On an intermarket basis there were all kinds of reasons to believe that oil prices were far ‘too high’ heading into 2008 while from a technical perspective it is always difficult to be bearish a market that keeps making new highs every second or third day. Eventually the positive momentum came to an end with oil prices collapsing through the back half of 2008.
Given that we once again believe that crude oil prices are much ‘too high’ we find ourselves (once again) trying to find some reason why the current rally is not going to push on for another three or four months. Please keep in mind that we may be stretching the limits of logic in order to justify our intermarket conclusions.
The thought is… that the positive energy price trend that used to run from the start of the year through the end of June may have shifted forward by three months. Crude oil futures prices rose from around 75 in September of 2010 up to a peak close to 115 in April of 2011. In other words instead of January through June the trend may now be closer to September through March.
First is a chart of Suncor (SU) and Chesapeake (CHK) from 2010- 11. Notice that the oil stocks peaked in price towards the end of the first quarter last year.
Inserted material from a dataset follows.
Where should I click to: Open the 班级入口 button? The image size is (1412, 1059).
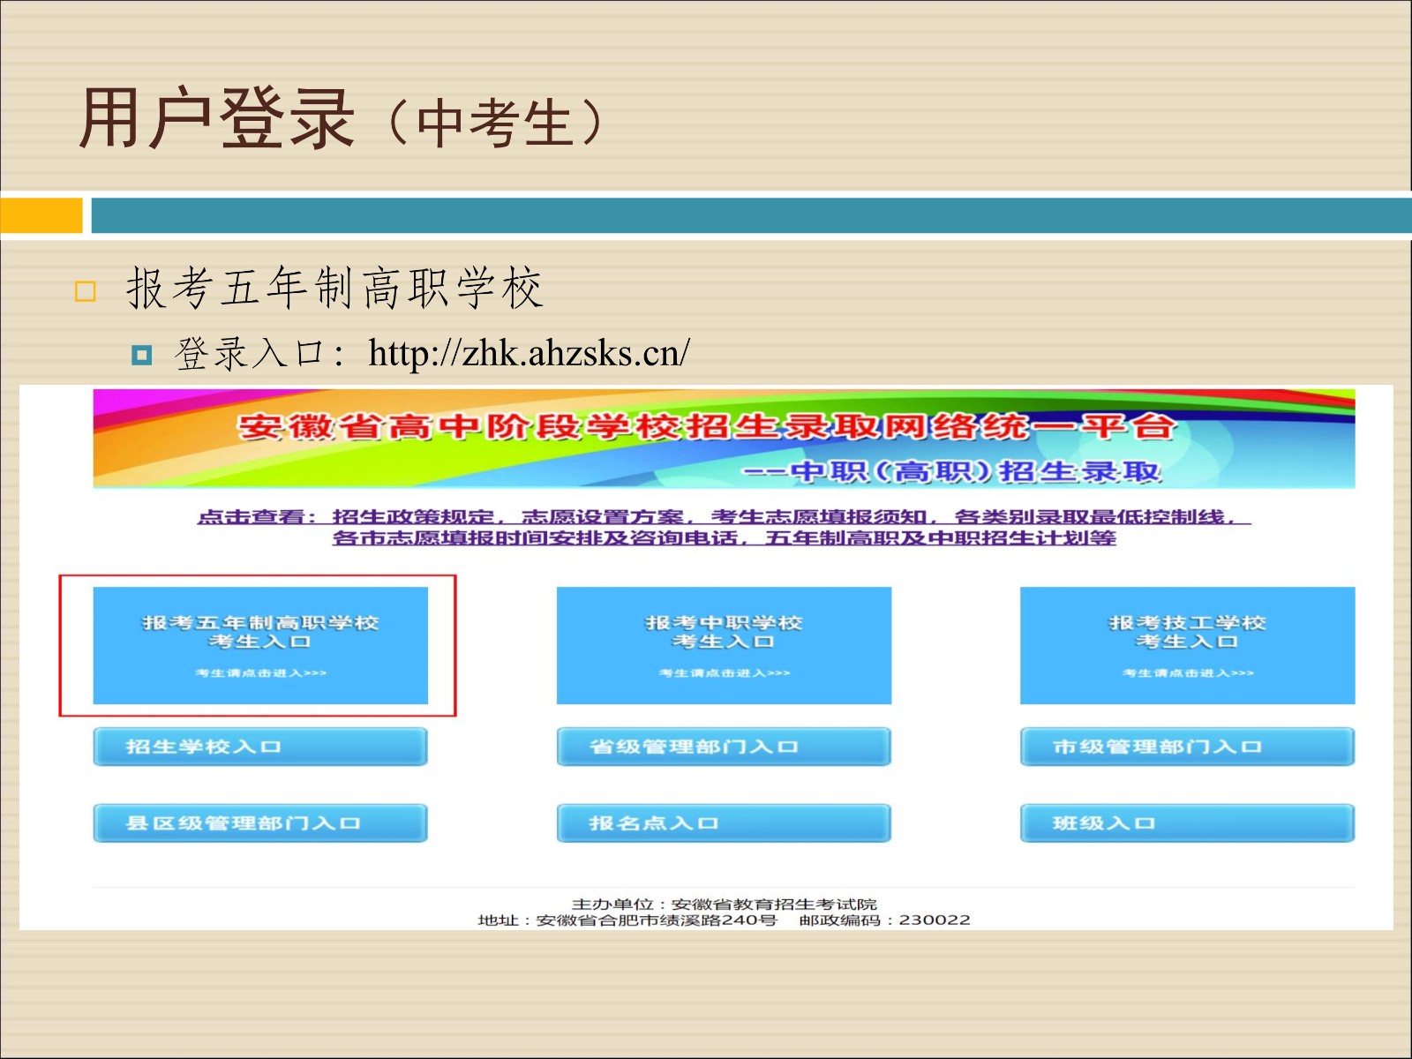[1187, 823]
Next is a comparison between gasoline futures and Brent crude oil futures from the current time frame. The argument is that the rising trend for Brent and gasoline prices this year appear similar to the positive trends for the energy producing stocks into March of last year. Which, of course, would suggest that we could be fairly close to the end of the positive energy price trend.
Equity/Bond Markets
Let’s make an assumption or twelve. Let’s assume that the price of Brent crude futures (as well as gasoline futures) have been bid far too high due to concerns about a reduction in supply from Iran. Let’s assume that Saudi Arabia is correct in its assertion that it has the spare capacity to replace 100% of Iran’s production (Iran produces around 2.5 million bpd while Saudi Arabia argues that it can increase production by 2.5 million bpd at any time). Let’s assume that the 10 VLCCs hired by Saudi Arabia to be filled around the end of this month (we believe each can carry 2 million barrels) and shipped to the U.S. will assuage traders concerns about near-term supply. Let’s assume that the Obama administration is painfully aware of the political damage current and/or higher gasoline prices would create this year. Let’s assume that breaking the back of the rising energy price trend is the politically preferred option.
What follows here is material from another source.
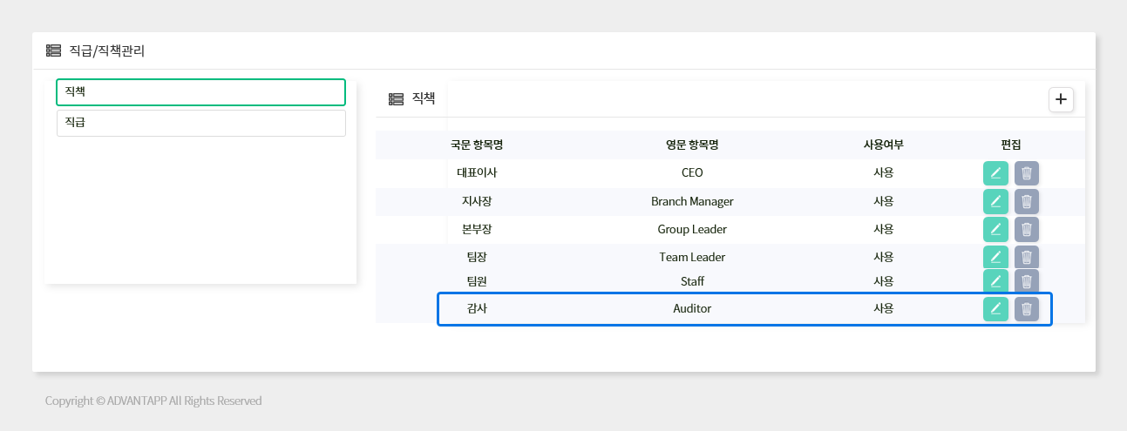Click the plus icon to add 직책

(x=1061, y=99)
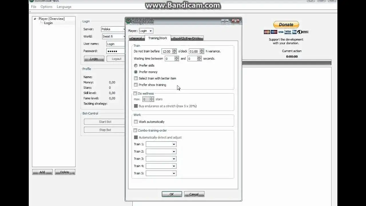The width and height of the screenshot is (366, 206).
Task: Click spinner of second waiting time seconds field
Action: click(199, 59)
The point? We might believe that the energy price trend actually turned negative in March of 2011. We might believe that Brent crude and gasoline prices are going to decline through the second and third quarters this year. Yet… we have no clear idea how the bond market will respond to falling energy prices.
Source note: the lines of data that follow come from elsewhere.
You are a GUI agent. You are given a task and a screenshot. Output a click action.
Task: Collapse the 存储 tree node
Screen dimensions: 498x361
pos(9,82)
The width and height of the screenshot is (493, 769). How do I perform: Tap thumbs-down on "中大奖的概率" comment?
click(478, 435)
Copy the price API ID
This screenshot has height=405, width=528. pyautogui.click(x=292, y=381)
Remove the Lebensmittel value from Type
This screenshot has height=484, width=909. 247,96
One could argue that declining energy prices will help cool inflationary pressure and allow the Fed to hold the funds rate near 0% for a longer period of time. In other words… weak oil prices mean rising bond prices.
One could also argue that rising energy prices are doing damage to the economic recovery so it is equally possible that bond prices could decline in lock-step with crude oil.
Our point here is that we really aren’t going to know how the bond market will react to energy price pressure until… we start to get energy price pressure.
Below is a chart comparison between the Greek stock market (Athens Stock Exchange General Index), an ocean freight company (Dryships- DRYS), and RIMM.
The argument is that there were a number of sectors that were putting downward pressure on U.S. Treasury yields through the second half of last year. Greece, of course, along with the shippers and stocks like Research in Motion. Once the cyclical laggards finally started to make price bottoms it was much easier for long-term yields to swing back to the upside.
Last is a comparison between U.S. home builder DR Horton (DH) and 5-year U.S. T-Note futures.
So… home builders rising and bond prices falling. Home builders falling and bond prices rising. Simple. More or less.
The chart suggests that DHI pushed out of its bearish trading channel in late 2010 which should have marked the highs for 5-year T-Note prices. DHI slumped back towards the lows into the end of 2011 allowing bond prices to extend the rally.
The recent strength for DHI argues that the 5-year T-Note futures are stranded at uncomfortably high levels as ‘investors’ stretch for yield in response to the Fed’s statement that interest rates will be held near current levels through 2014. When the weakest sectors turn higher… we suspect that holding leveraged longer-term bond positions must feel somewhat uncomfortable.